Yesterday, EU finance ministers failed to reach an agreement on a single eurozone banking supervisor. Ahead of the meeting, the Cypriot Presidency put forward a new compromise proposal aimed at concluding a deal before the next EU summit on 13-14 December.

We have had a look at the latest drafts. Starting with the new voting rules within the EU-27 banking watchdog, the European Banking Authority, these are the most interesting changes proposed by the Presidency:

Voting on technical standards/end of restrictions on financial activities/EBA budget

European Commission proposal: QMV – meaning that countries outside the eurozone which do not want to join the new ECB-led Single Supervisory Mechanism (SSM) risk being in permanent minority

Cypriot Presidency proposal:
QMV stays, but it must include at least a simple majority of countries participating in the SSM (say at least nine, assuming that only eurozone countries join the SSM) and a simple majority of countries not participating in the SSM (say at least six, assuming that none of the non-eurozone countries joins the SSM)

This goes in the right direction, although we proposed going one step further and having all decisions in this group adopted by ‘double QMV’ – i.e. a qualified majority of participating countries and a qualified majority of non-participating countries.

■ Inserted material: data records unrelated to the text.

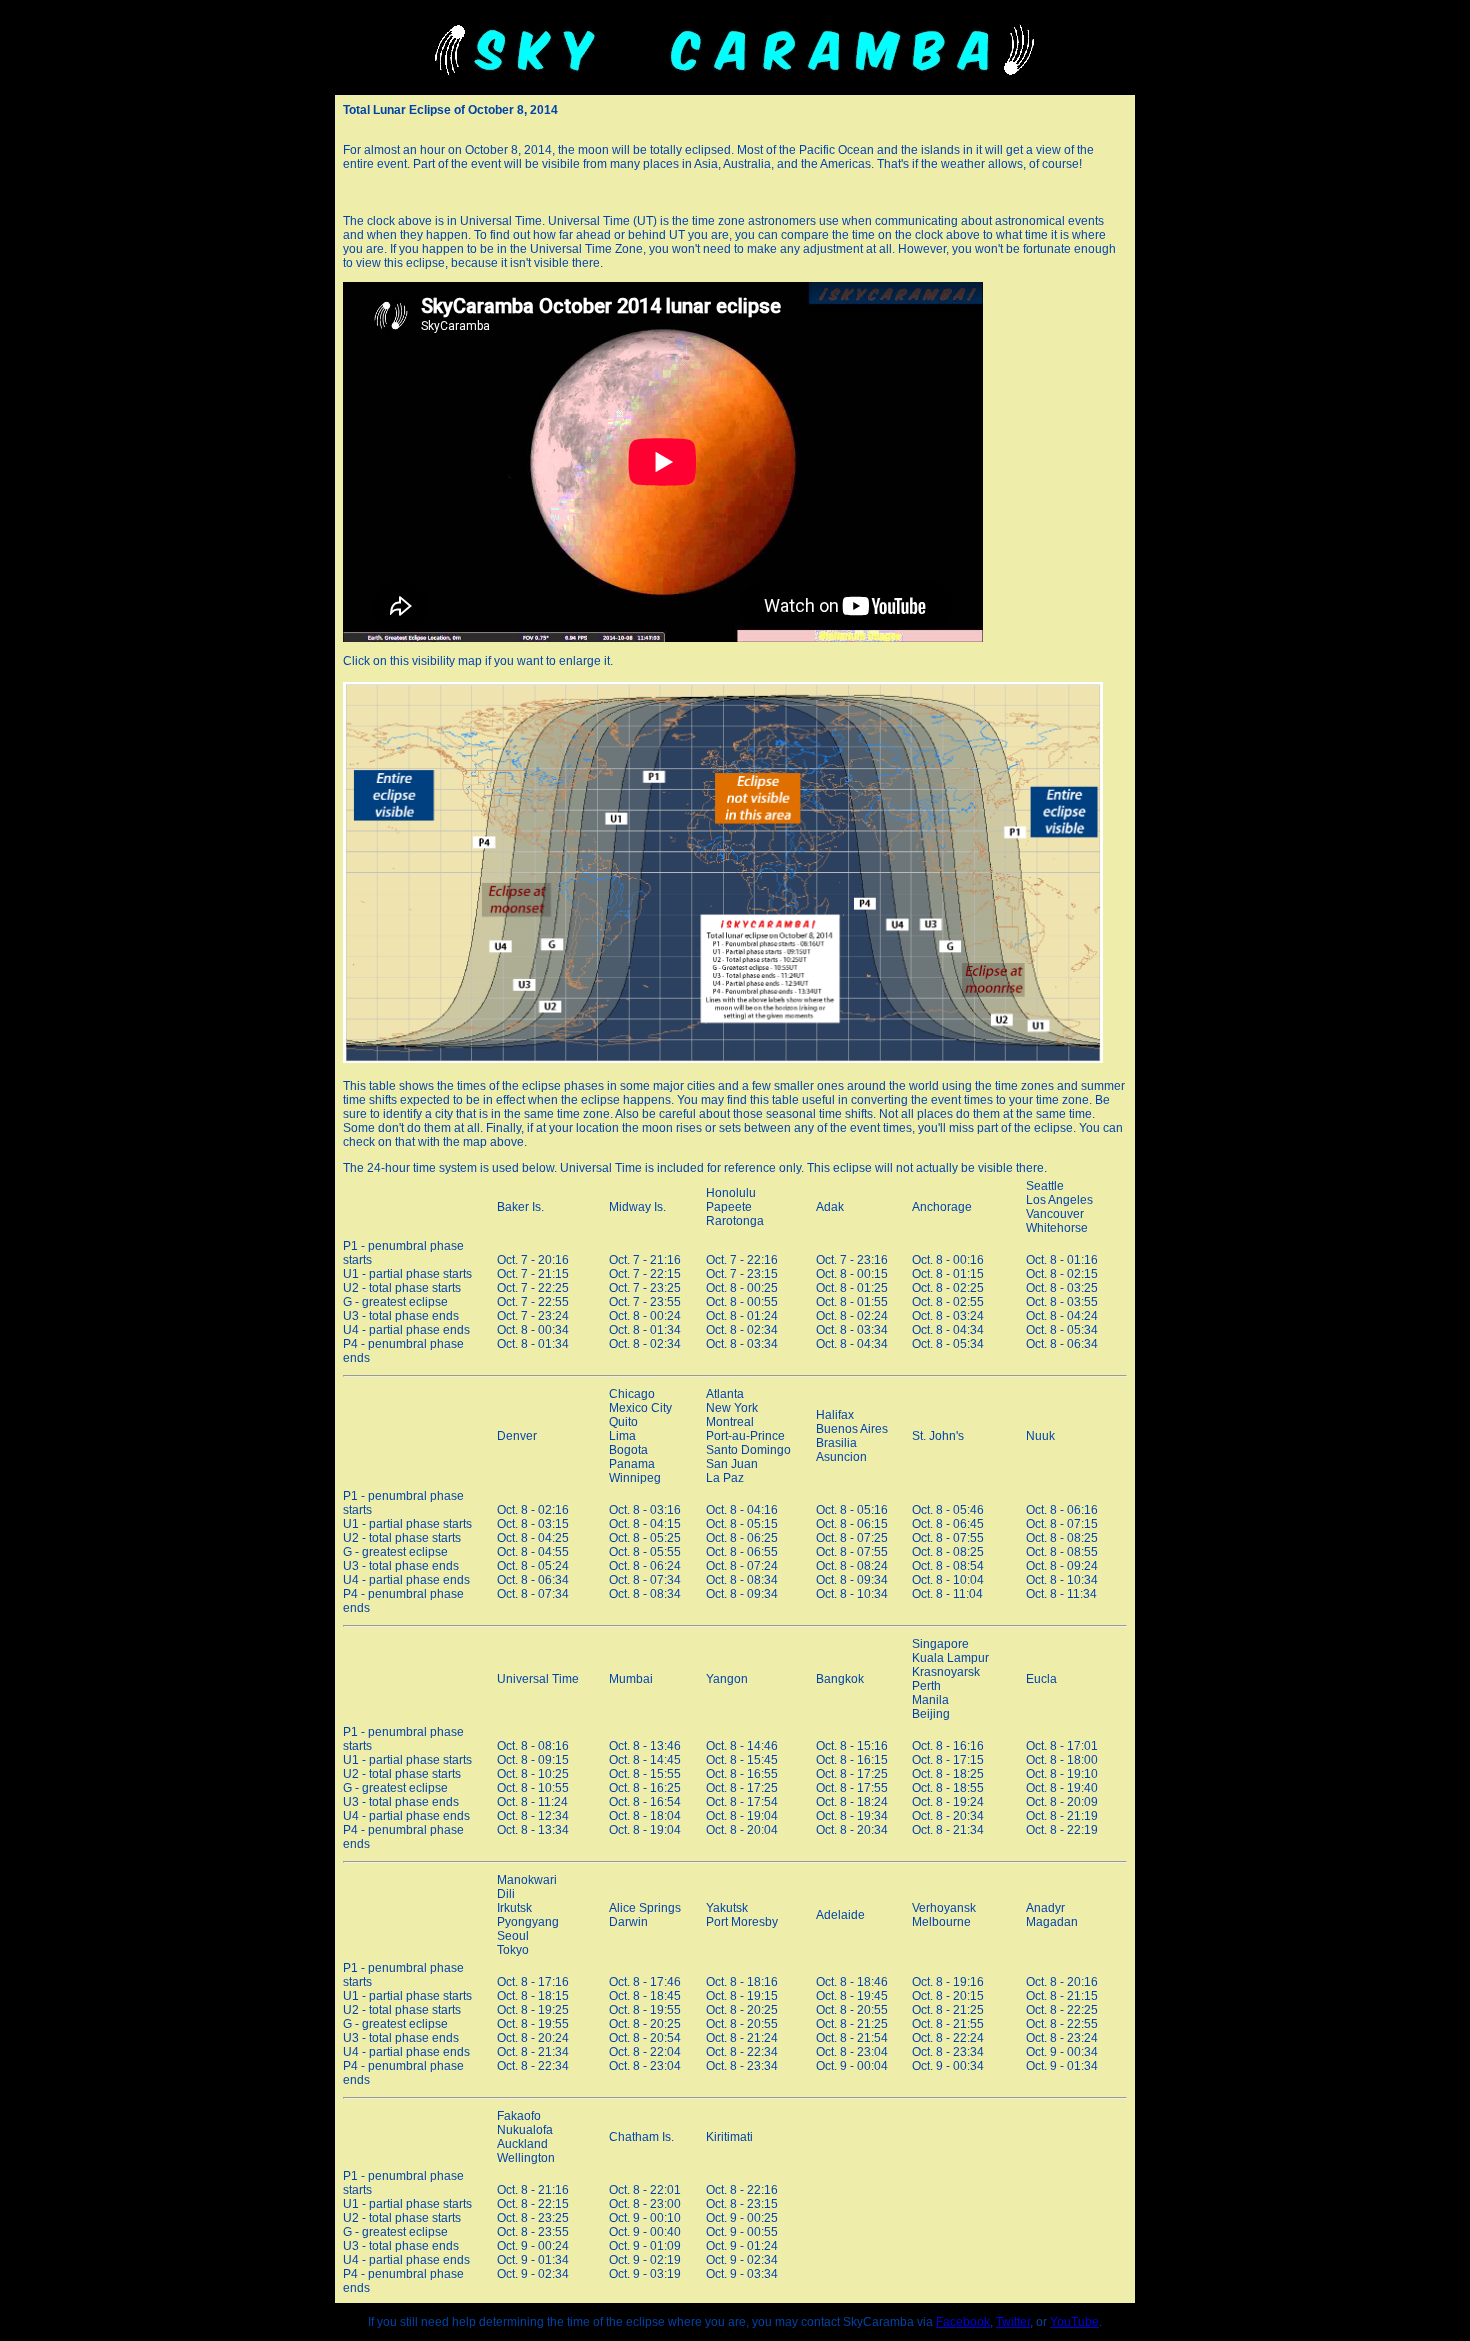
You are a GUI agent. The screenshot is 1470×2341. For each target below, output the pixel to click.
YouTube (1074, 2322)
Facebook (963, 2322)
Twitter (1013, 2322)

Voting on breaches of EU law/dispute settlement

European Commission proposal: An independent panel (composed of three people) takes a decision. The decision is considered as automatically adopted unless it is rejected by a simple majority of member states – including at least three countries participating in the SSM and three countries not participating in the SSM

Cypriot Presidency proposal: A larger independent panel (composed of seven people) takes a decision. The decision is considered as automatically adopted unless it is rejected by a simple majority of member states participating in the SSM and a simple majority of member states not participating in the SSM

And here is where the main problems with the Presidency’s proposal lie, according to us:

  •  A larger panel is good in principle. However, the proposal fails to specify how many of the seven members should be from countries not participating in the SSM;
  •  Even assuming a three ‘ins’ + three ‘outs’ + the Chairperson composition of the panel, decisions would still be taken by simple majority – i.e. four of seven members;
  • Overturning a decision taken by the panel becomes even more difficult under the Presidency’s proposal, given that a simple majority of ‘ins’ and a simple majority of ‘outs’ are both needed to do so. Therefore, the proposal would end up giving the independent panel (and the EBA) more power. This is why we proposed that, instead of this ‘reverse majority’ system, decisions taken by the independent panel should be confirmed by both a qualified majority of countries participating in the SSM and a qualified majority of countries not participating in the SSM.

Enough technicalities for now – we will look at the ECB Regulation in a separate blog post.